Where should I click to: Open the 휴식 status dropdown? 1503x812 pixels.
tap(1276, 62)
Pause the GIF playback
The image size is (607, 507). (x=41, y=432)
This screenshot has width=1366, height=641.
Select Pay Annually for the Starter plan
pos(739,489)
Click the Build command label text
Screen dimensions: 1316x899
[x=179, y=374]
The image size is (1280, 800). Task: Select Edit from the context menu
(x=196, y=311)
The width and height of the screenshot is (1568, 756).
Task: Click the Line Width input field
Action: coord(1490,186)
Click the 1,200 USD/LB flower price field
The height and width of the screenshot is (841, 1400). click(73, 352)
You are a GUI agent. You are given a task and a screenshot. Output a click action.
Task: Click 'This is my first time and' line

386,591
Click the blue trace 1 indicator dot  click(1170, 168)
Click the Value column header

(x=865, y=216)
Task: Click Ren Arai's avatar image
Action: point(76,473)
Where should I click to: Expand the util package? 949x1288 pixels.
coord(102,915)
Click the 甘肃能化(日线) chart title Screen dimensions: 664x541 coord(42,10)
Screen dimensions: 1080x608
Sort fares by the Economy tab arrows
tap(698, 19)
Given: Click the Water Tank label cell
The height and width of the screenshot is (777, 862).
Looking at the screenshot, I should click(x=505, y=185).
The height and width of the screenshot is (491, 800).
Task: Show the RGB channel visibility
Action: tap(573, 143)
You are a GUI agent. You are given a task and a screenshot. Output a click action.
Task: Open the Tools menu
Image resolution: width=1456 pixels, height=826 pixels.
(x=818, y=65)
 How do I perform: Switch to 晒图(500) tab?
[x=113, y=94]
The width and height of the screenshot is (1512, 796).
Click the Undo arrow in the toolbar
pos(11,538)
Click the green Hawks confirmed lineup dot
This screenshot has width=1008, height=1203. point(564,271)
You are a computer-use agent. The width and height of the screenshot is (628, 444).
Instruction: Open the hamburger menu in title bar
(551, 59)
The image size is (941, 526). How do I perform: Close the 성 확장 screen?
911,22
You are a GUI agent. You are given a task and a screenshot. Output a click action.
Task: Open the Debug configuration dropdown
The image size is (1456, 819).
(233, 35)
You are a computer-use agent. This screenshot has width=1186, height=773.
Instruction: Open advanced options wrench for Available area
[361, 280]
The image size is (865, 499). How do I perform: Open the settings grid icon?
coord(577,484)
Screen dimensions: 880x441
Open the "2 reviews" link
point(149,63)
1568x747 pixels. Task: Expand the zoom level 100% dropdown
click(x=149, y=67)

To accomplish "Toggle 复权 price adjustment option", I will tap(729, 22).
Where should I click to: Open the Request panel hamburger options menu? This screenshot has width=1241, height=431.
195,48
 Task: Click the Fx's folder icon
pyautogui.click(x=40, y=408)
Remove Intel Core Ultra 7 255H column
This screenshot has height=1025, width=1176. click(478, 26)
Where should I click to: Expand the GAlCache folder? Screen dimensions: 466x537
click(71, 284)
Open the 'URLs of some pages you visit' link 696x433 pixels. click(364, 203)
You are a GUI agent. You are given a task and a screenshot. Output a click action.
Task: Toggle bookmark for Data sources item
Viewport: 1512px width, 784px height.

→ Exercise task: Format the lines above as a numbered list, leaving out the blank lines.

→ Result for this exercise:
1. Where should I click to: Open the 휴식 status dropdown? 1503x812 pixels.
2. tap(1276, 62)
3. Pause the GIF playback
4. The image size is (607, 507). (x=41, y=432)
5. This screenshot has width=1366, height=641.
6. Select Pay Annually for the Starter plan
7. pos(739,489)
8. Click the Build command label text
9. Screen dimensions: 1316x899
10. [x=179, y=374]
11. The image size is (1280, 800). Task: Select Edit from the context menu
12. (x=196, y=311)
13. The width and height of the screenshot is (1568, 756).
14. Task: Click the Line Width input field
15. Action: coord(1490,186)
16. Click the 1,200 USD/LB flower price field
17. The height and width of the screenshot is (841, 1400). click(73, 352)
18. You are a GUI agent. You are given a task and a screenshot. Output a click action.
19. Task: Click 'This is my first time and' line
20. 386,591
21. Click the blue trace 1 indicator dot  click(1170, 168)
22. Click the Value column header
23. (x=865, y=216)
24. Task: Click Ren Arai's avatar image
25. Action: point(76,473)
26. Where should I click to: Expand the util package? 949x1288 pixels.
27. coord(102,915)
28. Click the 甘肃能化(日线) chart title Screen dimensions: 664x541 coord(42,10)
29. Screen dimensions: 1080x608
30. Sort fares by the Economy tab arrows
31. tap(698, 19)
32. Given: Click the Water Tank label cell
33. The height and width of the screenshot is (777, 862).
34. Looking at the screenshot, I should click(x=505, y=185).
35. The height and width of the screenshot is (491, 800).
36. Task: Show the RGB channel visibility
37. Action: tap(573, 143)
38. You are a GUI agent. You are given a task and a screenshot. Output a click action.
39. Task: Open the Tools menu
40. Image resolution: width=1456 pixels, height=826 pixels.
41. (x=818, y=65)
42.  How do I perform: Switch to 晒图(500) tab?
43. [x=113, y=94]
44. The width and height of the screenshot is (1512, 796).
45. Click the Undo arrow in the toolbar
46. pos(11,538)
47. Click the green Hawks confirmed lineup dot
48. This screenshot has width=1008, height=1203. point(564,271)
49. You are a computer-use agent. The width and height of the screenshot is (628, 444).
50. Instruction: Open the hamburger menu in title bar
51. (551, 59)
52. The image size is (941, 526). How do I perform: Close the 성 확장 screen?
53. 911,22
54. You are a GUI agent. You are given a task and a screenshot. Output a click action.
55. Task: Open the Debug configuration dropdown
56. The image size is (1456, 819).
57. (233, 35)
58. You are a computer-use agent. This screenshot has width=1186, height=773.
59. Instruction: Open advanced options wrench for Available area
60. [361, 280]
61. The image size is (865, 499). How do I perform: Open the settings grid icon?
62. coord(577,484)
63. Screen dimensions: 880x441
64. Open the "2 reviews" link
65. point(149,63)
66. 1568x747 pixels. Task: Expand the zoom level 100% dropdown
67. click(x=149, y=67)
68. To accomplish "Toggle 复权 price adjustment option", I will tap(729, 22).
69. Where should I click to: Open the Request panel hamburger options menu? This screenshot has width=1241, height=431.
70. 195,48
71.  Task: Click the Fx's folder icon
72. pyautogui.click(x=40, y=408)
73. Remove Intel Core Ultra 7 255H column
74. This screenshot has height=1025, width=1176. click(478, 26)
75. Where should I click to: Expand the GAlCache folder? Screen dimensions: 466x537
76. click(71, 284)
77. Open the 'URLs of some pages you visit' link 696x433 pixels. click(364, 203)
78. You are a GUI agent. You are given a task and a screenshot. Output a click action.
79. Task: Toggle bookmark for Data sources item
80. Viewport: 1512px width, 784px height.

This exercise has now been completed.